[ASSIGNED TASK]: Your task is to print all of the data word for word.
── MATERIAL FOR THIS EXERCISE ──
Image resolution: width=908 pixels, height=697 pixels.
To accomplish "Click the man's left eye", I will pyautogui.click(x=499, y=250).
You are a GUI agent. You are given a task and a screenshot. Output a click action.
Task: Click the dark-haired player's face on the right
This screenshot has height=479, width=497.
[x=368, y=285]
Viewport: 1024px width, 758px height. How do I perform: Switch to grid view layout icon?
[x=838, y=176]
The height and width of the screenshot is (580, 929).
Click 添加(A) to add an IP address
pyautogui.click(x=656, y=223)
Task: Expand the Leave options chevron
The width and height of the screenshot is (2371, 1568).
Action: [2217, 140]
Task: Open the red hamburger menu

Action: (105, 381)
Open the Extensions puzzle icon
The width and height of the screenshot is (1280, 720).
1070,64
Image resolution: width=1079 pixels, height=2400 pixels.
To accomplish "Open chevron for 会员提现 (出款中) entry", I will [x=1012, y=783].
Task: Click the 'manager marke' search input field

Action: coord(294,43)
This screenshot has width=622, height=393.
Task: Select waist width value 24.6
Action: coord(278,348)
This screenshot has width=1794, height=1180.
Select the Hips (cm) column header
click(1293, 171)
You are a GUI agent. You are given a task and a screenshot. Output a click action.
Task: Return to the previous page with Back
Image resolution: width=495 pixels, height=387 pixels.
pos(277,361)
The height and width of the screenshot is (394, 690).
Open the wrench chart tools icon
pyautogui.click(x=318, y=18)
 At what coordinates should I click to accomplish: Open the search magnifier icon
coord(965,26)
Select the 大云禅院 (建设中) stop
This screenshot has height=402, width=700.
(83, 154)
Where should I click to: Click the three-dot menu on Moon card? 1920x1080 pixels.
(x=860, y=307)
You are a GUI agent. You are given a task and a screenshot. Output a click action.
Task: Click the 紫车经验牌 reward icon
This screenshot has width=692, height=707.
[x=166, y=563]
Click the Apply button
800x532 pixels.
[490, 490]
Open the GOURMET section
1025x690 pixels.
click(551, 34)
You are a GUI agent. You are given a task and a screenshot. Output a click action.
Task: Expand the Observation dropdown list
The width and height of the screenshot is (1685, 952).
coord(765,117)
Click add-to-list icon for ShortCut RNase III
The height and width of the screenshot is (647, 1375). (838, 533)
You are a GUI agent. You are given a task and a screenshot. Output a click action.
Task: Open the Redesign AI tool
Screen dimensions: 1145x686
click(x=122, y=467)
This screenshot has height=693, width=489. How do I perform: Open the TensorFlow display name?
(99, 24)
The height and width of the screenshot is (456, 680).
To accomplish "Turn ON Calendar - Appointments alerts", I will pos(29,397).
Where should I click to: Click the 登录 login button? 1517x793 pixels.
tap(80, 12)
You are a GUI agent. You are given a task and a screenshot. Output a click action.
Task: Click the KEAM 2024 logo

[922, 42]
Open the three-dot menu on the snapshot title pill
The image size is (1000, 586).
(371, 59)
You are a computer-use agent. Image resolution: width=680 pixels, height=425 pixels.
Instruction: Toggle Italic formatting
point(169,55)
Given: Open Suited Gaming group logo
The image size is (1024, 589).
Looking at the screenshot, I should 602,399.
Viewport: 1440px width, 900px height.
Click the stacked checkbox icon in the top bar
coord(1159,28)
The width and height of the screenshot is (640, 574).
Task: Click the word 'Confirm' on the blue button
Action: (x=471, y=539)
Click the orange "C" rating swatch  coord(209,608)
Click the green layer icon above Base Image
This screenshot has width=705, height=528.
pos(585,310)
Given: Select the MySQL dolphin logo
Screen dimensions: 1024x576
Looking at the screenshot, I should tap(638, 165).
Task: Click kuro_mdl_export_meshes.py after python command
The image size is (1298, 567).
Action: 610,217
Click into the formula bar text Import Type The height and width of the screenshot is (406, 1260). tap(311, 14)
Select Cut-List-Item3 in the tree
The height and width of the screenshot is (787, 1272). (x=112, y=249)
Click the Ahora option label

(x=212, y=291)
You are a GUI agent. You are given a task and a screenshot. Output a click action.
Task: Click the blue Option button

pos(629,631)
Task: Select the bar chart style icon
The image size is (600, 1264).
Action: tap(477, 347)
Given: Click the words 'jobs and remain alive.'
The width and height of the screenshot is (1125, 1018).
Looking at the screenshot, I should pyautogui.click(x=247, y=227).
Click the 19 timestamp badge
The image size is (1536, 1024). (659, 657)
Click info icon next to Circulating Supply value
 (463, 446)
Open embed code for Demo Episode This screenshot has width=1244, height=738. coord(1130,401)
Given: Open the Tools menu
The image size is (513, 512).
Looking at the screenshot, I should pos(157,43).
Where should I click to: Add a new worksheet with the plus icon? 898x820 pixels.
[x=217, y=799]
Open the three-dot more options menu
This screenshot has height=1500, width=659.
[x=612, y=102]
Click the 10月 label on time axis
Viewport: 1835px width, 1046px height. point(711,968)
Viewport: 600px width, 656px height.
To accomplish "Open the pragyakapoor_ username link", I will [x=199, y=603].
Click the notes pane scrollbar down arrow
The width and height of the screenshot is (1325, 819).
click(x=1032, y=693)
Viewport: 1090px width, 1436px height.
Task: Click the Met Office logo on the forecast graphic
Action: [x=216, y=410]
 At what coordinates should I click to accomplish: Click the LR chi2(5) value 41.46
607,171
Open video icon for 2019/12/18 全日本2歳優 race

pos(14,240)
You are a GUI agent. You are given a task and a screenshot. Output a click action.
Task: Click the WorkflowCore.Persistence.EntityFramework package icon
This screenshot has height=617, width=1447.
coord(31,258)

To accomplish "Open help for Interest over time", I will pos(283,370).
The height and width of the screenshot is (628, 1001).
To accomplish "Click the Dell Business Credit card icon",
───
[RESPONSE TO THE EXERCISE]:
Image resolution: width=908 pixels, height=697 pixels.
To accomplish "Click the man's left eye", I will pyautogui.click(x=499, y=250).
You are a GUI agent. You are given a task and a screenshot. Output a click action.
Task: Click the dark-haired player's face on the right
This screenshot has height=479, width=497.
[x=368, y=285]
Viewport: 1024px width, 758px height. How do I perform: Switch to grid view layout icon?
[x=838, y=176]
The height and width of the screenshot is (580, 929).
Click 添加(A) to add an IP address
pyautogui.click(x=656, y=223)
Task: Expand the Leave options chevron
The width and height of the screenshot is (2371, 1568).
Action: [2217, 140]
Task: Open the red hamburger menu

Action: (105, 381)
Open the Extensions puzzle icon
The width and height of the screenshot is (1280, 720).
1070,64
Image resolution: width=1079 pixels, height=2400 pixels.
To accomplish "Open chevron for 会员提现 (出款中) entry", I will [x=1012, y=783].
Task: Click the 'manager marke' search input field

Action: coord(294,43)
This screenshot has width=622, height=393.
Task: Select waist width value 24.6
Action: coord(278,348)
This screenshot has width=1794, height=1180.
Select the Hips (cm) column header
click(1293, 171)
You are a GUI agent. You are given a task and a screenshot. Output a click action.
Task: Return to the previous page with Back
Image resolution: width=495 pixels, height=387 pixels.
pos(277,361)
The height and width of the screenshot is (394, 690).
Open the wrench chart tools icon
pyautogui.click(x=318, y=18)
 At what coordinates should I click to accomplish: Open the search magnifier icon
coord(965,26)
Select the 大云禅院 (建设中) stop
This screenshot has height=402, width=700.
(83, 154)
Where should I click to: Click the three-dot menu on Moon card? 1920x1080 pixels.
(x=860, y=307)
You are a GUI agent. You are given a task and a screenshot. Output a click action.
Task: Click the 紫车经验牌 reward icon
This screenshot has width=692, height=707.
[x=166, y=563]
Click the Apply button
800x532 pixels.
[490, 490]
Open the GOURMET section
1025x690 pixels.
click(551, 34)
You are a GUI agent. You are given a task and a screenshot. Output a click action.
Task: Expand the Observation dropdown list
The width and height of the screenshot is (1685, 952).
coord(765,117)
Click add-to-list icon for ShortCut RNase III
The height and width of the screenshot is (647, 1375). (838, 533)
You are a GUI agent. You are given a task and a screenshot. Output a click action.
Task: Open the Redesign AI tool
Screen dimensions: 1145x686
click(x=122, y=467)
This screenshot has height=693, width=489. How do I perform: Open the TensorFlow display name?
(99, 24)
The height and width of the screenshot is (456, 680).
To accomplish "Turn ON Calendar - Appointments alerts", I will pos(29,397).
Where should I click to: Click the 登录 login button? 1517x793 pixels.
tap(80, 12)
You are a GUI agent. You are given a task and a screenshot. Output a click action.
Task: Click the KEAM 2024 logo

[922, 42]
Open the three-dot menu on the snapshot title pill
The image size is (1000, 586).
(371, 59)
You are a computer-use agent. Image resolution: width=680 pixels, height=425 pixels.
Instruction: Toggle Italic formatting
point(169,55)
Given: Open Suited Gaming group logo
The image size is (1024, 589).
Looking at the screenshot, I should 602,399.
Viewport: 1440px width, 900px height.
Click the stacked checkbox icon in the top bar
coord(1159,28)
The width and height of the screenshot is (640, 574).
Task: Click the word 'Confirm' on the blue button
Action: (x=471, y=539)
Click the orange "C" rating swatch  coord(209,608)
Click the green layer icon above Base Image
This screenshot has width=705, height=528.
pos(585,310)
Given: Select the MySQL dolphin logo
Screen dimensions: 1024x576
Looking at the screenshot, I should tap(638, 165).
Task: Click kuro_mdl_export_meshes.py after python command
The image size is (1298, 567).
Action: 610,217
Click into the formula bar text Import Type The height and width of the screenshot is (406, 1260). tap(311, 14)
Select Cut-List-Item3 in the tree
The height and width of the screenshot is (787, 1272). (x=112, y=249)
Click the Ahora option label

(x=212, y=291)
You are a GUI agent. You are given a task and a screenshot. Output a click action.
Task: Click the blue Option button

pos(629,631)
Task: Select the bar chart style icon
The image size is (600, 1264).
Action: tap(477, 347)
Given: Click the words 'jobs and remain alive.'
The width and height of the screenshot is (1125, 1018).
Looking at the screenshot, I should pyautogui.click(x=247, y=227).
Click the 19 timestamp badge
The image size is (1536, 1024). (659, 657)
Click info icon next to Circulating Supply value
 (463, 446)
Open embed code for Demo Episode This screenshot has width=1244, height=738. coord(1130,401)
Given: Open the Tools menu
The image size is (513, 512).
Looking at the screenshot, I should pos(157,43).
Where should I click to: Add a new worksheet with the plus icon? 898x820 pixels.
[x=217, y=799]
Open the three-dot more options menu
This screenshot has height=1500, width=659.
[x=612, y=102]
Click the 10月 label on time axis
Viewport: 1835px width, 1046px height. point(711,968)
Viewport: 600px width, 656px height.
To accomplish "Open the pragyakapoor_ username link", I will [x=199, y=603].
Click the notes pane scrollbar down arrow
The width and height of the screenshot is (1325, 819).
click(x=1032, y=693)
Viewport: 1090px width, 1436px height.
Task: Click the Met Office logo on the forecast graphic
Action: [x=216, y=410]
 At what coordinates should I click to accomplish: Click the LR chi2(5) value 41.46
607,171
Open video icon for 2019/12/18 全日本2歳優 race

pos(14,240)
You are a GUI agent. You are given a task and a screenshot. Output a click action.
Task: Click the WorkflowCore.Persistence.EntityFramework package icon
This screenshot has height=617, width=1447.
coord(31,258)

To accomplish "Open help for Interest over time", I will pos(283,370).
The height and width of the screenshot is (628, 1001).
To accomplish "Click the Dell Business Credit card icon",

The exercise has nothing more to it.